Closed chaotianshinaida closed 10 months ago
Hi @chaotianshinaida
Is this the code you tried? https://github.com/Team-TUD/CTAB-GAN-Plus/blob/main/Experiment_Script_king.ipynb
If you don't need differential privacy, please try the code in https://github.com/Team-TUD/CTAB-GAN-Plus repo
Best,
Zilong
yes,let me try anain
I rUn your code to deal with a regression problem.Like this:synthesizer = CTABGAN(raw_csv_path = real_path, test_ratio = 0.20, categorical_columns = ['bedrooms', "floors", 'waterfront', 'view', 'condition', 'grade','zipcode'],
log_columns = [], mixed_columns= {"sqft_basement":[0.0], "yr_renovated":[0.0]}, general_columns= ["bathrooms", "sqft_living", "sqft_above", "yr_built", "long", "sqft_living15"], non_categorical_columns= [], integer_columns = [], problem_type= {"Regression": "price"})

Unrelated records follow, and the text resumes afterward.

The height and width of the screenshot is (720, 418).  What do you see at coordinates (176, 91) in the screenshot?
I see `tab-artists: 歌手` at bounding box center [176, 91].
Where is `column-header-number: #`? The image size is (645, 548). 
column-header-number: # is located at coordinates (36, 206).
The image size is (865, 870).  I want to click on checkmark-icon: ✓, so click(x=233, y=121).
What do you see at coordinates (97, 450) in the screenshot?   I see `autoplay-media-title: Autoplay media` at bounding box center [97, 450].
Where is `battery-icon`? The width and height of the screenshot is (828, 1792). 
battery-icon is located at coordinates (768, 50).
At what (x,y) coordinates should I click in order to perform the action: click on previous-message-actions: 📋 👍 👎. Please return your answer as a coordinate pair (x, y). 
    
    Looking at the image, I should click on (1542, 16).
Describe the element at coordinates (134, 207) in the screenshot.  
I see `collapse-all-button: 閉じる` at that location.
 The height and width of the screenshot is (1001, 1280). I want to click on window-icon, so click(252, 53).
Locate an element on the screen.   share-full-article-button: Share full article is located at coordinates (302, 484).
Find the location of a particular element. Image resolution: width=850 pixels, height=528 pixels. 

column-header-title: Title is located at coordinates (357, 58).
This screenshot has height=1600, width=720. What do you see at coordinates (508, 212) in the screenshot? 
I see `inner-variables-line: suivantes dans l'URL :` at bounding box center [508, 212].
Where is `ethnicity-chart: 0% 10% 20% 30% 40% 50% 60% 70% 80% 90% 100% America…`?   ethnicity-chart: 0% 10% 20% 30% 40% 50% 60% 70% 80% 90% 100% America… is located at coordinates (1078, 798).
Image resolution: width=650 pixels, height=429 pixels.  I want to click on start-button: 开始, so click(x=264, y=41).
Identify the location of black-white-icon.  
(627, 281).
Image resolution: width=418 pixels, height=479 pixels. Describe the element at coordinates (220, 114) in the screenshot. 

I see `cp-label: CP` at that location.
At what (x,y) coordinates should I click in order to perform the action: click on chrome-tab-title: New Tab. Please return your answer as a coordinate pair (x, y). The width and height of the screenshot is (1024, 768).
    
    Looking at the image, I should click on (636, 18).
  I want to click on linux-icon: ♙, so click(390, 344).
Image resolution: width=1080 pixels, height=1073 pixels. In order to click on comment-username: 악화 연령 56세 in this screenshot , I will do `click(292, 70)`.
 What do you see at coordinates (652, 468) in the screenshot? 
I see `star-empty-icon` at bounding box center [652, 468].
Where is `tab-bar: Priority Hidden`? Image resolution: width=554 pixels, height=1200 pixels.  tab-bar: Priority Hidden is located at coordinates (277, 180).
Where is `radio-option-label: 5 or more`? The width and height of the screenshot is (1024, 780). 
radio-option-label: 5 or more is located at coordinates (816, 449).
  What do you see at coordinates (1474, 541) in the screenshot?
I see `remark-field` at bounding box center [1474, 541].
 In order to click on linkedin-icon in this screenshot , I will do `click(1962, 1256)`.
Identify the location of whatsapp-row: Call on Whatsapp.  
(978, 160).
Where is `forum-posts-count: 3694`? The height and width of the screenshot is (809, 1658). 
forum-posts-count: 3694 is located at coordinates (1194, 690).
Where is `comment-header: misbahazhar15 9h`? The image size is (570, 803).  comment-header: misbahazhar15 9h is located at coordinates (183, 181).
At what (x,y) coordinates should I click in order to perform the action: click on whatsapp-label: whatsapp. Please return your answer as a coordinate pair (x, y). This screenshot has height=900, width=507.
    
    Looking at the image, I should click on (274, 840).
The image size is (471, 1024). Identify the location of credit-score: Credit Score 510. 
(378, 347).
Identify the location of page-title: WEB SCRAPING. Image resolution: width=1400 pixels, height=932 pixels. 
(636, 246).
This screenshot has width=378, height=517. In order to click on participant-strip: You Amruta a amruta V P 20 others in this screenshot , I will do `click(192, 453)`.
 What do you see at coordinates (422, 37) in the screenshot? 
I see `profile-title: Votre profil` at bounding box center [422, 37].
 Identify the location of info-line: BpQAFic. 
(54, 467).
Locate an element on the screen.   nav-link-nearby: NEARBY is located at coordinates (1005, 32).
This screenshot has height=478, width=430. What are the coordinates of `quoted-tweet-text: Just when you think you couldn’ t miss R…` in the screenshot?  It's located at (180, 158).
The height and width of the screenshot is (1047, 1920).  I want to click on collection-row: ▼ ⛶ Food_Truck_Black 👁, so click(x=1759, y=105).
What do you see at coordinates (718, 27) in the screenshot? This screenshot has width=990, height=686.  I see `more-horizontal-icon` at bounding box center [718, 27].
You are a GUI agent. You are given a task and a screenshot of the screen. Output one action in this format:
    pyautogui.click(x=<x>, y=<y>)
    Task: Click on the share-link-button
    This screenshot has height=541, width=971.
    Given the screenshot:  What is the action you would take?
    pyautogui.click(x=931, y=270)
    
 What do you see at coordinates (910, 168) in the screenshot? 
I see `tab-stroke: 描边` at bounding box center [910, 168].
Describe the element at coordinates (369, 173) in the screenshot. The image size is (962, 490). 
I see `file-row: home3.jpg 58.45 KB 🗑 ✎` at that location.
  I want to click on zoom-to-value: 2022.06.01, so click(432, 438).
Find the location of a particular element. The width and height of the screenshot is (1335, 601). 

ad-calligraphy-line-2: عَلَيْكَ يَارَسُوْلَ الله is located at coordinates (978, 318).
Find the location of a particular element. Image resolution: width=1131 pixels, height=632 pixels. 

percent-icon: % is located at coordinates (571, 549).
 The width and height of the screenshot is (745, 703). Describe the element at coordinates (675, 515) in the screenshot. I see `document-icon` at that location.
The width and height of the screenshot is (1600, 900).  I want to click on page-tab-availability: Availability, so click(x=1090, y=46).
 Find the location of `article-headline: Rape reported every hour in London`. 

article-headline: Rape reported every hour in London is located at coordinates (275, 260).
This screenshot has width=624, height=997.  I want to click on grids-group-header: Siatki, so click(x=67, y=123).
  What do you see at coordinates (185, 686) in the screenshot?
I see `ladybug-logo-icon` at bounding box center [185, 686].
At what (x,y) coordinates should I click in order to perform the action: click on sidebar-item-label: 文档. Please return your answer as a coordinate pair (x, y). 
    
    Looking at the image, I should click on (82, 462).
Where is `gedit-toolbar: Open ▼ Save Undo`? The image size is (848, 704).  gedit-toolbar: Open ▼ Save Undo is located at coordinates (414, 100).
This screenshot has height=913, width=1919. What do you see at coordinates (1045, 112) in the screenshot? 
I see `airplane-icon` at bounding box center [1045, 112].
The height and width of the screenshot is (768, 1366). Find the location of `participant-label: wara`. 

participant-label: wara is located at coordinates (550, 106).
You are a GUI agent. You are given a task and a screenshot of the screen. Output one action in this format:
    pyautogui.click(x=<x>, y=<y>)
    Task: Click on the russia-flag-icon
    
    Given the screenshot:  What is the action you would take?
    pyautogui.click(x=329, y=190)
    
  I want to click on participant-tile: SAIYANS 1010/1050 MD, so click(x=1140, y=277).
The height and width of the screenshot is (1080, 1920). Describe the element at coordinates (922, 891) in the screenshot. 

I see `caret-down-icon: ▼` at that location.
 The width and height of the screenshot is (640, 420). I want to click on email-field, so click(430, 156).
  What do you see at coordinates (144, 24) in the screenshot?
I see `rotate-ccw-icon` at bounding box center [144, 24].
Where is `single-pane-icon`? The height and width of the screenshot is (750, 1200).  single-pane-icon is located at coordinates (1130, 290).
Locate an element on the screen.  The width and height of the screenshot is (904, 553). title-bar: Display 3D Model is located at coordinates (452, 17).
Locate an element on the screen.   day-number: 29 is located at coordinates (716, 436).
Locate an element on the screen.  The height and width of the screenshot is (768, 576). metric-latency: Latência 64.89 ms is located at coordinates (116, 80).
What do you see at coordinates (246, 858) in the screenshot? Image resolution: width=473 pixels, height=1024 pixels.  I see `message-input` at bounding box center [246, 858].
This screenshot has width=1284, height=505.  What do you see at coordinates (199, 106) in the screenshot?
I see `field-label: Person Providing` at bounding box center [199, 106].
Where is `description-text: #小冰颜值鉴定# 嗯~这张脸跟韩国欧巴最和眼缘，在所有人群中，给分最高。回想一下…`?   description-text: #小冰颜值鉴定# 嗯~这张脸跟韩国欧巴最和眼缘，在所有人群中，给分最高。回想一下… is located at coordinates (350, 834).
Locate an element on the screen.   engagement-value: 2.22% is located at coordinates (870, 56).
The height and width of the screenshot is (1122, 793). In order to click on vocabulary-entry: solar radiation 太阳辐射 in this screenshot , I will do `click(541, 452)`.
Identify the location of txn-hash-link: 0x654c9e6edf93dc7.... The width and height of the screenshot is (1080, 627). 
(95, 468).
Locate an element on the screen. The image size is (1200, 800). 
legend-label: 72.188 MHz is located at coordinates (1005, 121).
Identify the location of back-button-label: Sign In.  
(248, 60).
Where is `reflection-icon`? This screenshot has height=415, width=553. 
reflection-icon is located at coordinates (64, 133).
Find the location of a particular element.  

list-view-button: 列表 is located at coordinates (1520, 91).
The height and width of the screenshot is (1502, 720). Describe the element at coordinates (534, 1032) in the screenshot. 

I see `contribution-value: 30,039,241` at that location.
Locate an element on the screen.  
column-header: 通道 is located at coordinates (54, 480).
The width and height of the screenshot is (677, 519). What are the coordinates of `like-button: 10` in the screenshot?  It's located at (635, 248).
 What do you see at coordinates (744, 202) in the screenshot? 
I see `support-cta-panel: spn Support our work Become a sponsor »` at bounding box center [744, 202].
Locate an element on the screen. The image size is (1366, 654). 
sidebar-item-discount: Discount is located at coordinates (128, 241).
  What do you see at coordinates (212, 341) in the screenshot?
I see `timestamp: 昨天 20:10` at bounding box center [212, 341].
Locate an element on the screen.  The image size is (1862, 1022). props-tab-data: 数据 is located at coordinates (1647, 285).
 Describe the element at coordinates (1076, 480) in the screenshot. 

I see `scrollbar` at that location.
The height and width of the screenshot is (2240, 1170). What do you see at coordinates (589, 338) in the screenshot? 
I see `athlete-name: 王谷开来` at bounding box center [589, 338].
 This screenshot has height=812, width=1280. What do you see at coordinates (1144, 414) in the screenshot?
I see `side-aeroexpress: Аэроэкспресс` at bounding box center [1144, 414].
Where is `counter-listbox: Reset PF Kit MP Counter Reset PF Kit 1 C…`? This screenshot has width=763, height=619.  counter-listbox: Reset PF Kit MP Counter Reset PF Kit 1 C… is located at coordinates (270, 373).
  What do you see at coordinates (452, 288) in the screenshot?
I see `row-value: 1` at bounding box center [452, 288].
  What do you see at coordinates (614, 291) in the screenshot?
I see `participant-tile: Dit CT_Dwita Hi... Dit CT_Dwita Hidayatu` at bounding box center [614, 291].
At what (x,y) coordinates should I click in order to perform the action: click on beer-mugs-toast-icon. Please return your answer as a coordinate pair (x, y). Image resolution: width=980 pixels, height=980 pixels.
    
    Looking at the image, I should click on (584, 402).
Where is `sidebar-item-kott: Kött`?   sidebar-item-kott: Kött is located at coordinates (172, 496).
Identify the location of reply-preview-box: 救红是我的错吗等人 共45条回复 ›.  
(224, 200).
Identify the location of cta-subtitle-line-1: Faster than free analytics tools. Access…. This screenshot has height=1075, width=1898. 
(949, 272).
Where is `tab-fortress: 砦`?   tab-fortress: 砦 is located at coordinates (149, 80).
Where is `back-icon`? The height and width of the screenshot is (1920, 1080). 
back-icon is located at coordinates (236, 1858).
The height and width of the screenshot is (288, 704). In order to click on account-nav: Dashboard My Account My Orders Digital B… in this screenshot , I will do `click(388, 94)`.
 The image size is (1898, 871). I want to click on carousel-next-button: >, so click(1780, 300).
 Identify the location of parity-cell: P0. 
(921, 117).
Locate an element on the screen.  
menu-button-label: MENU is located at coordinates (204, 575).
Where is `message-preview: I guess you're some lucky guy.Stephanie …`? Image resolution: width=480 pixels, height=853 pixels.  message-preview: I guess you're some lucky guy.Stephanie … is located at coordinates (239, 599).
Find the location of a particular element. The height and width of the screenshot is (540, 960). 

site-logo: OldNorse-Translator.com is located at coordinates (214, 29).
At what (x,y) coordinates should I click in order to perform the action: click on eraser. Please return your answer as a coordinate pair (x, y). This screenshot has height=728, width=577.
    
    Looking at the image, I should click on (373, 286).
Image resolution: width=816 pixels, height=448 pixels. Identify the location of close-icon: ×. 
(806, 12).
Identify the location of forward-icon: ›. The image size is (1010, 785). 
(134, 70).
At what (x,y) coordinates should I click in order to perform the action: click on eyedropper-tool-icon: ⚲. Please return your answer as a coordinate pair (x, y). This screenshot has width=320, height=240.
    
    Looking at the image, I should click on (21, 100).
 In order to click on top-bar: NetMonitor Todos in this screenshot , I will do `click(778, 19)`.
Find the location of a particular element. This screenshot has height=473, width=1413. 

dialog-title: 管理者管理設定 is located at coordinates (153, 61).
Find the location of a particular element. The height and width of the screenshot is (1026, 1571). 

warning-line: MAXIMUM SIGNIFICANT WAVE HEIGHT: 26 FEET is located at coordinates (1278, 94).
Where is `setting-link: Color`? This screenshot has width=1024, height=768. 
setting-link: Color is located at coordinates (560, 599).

but the code report erroe: Traceback (most recent call last): File "D:\biancheng\Anaconda\anaconda\envs\ctabganplus\lib\site-packages\sklearn\utils_param_validation.py", line 214, in wrapper return func(*args, **kwargs) File "D:\biancheng\Anaconda\anaconda\envs\ctabganplus\lib\site-packages\sklearn\model_selection_split.py", line 2670, in train_test_split train, test = next(cv.split(X=arrays[0], y=stratify)) File "D:\biancheng\Anaconda\anaconda\envs\ctabganplus\lib\site-packages\sklearn\model_selection_split.py", line 1746, in split for train, test in self._iter_indices(X, y, groups): File "D:\biancheng\Anaconda\anaconda\envs\ctabganplus\lib\site-packages\sklearn\model_selection_split.py", line 2147, in _iter_indices raise ValueError( ValueError: The least populated class in y has only 1 member, which is too few. The minimum number of groups for any class cannot be less than 2.
It seems to be still dealing with classification problems rather than regression. Error display that y only have one label. AND i searched in the model and couldn't find the part used to solve the regression problem.But it's mentioned in the paper that CTAB-GAN+ can deal with regression problem.